Sir James Stephen was the author of s 124A of the Indian Penal Code. He did not in drafting that section make incitement to violence or the tendency or the intention to create public disorders the gist of the offence of sedition. Nor did he make them the gist of the crime in his definition in Art 93 of the Digest. And Art 93 of the Digest was used as the model for the crime of sedition in the Criminal Code of the Gold Coast. So that when we look at s 124A of the Indian Penal Code or at the Criminal Code of the Gold Coast on sedition or our own Sedition Act (which I have previously said was modelled on Stephen’s definition), we are merely looking at the definition of sedition as apprehended by Sir James Stephen, and not at English case law[c] which had developed separately from Stephen’s definition. Stephen’s definition has been codified as the law of the Gold Coast and of this country.

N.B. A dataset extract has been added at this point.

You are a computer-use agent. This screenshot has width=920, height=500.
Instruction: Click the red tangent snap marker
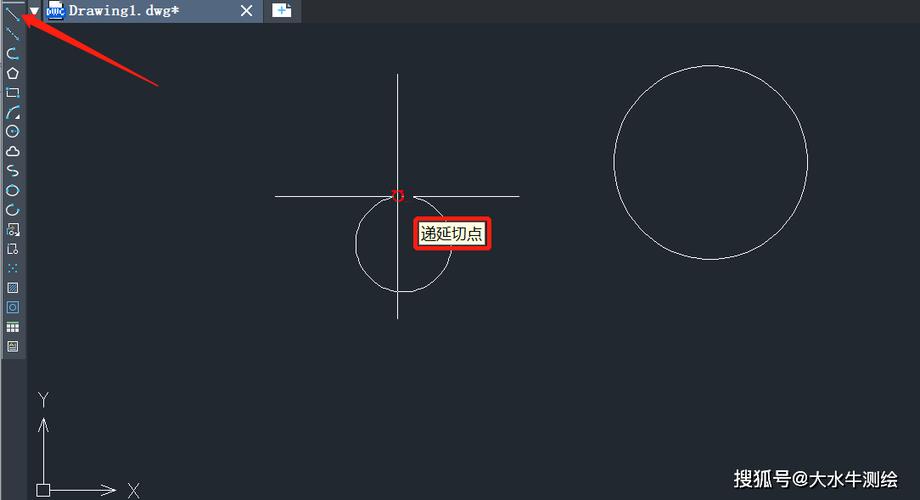398,196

And Wallace-Johnson v The King [1940] AC 231 has laid down that since the law is contained in a code, [here I must borrow the words of Raja Abdul Aziz] “the court must look for the ingredients of the offence from the codified law and not import principles which have been established by English case law, and that, accordingly there cannot be imported into the offence (as created under the codified law) the additional ingredient of incitement to violence or inciting others to public disorder.”
The view expressed by Sinha CJ in the Indian Supreme Court in Kedar Nath cannot by any means be supported. In my judgment, the correct view is that as laid down by the Privy Council in Wallace-Johnson.
IX. FREE SPEECH AND SEDITION — WHO IS TO DRAW THE LINE?
Lord Denning (Freedom under the Law , p 36) has said that “the line where criticism ends and sedition begins is capable of infinite variations. This is when the practical genius of the common law shows itself. The line between criticism and sedition is drawn by a jury who are independent of the party in power in the State”. Lord Kenyon has quaintly said, “a man may publish whatever a jury of his countrymen think is not blamable.”[d]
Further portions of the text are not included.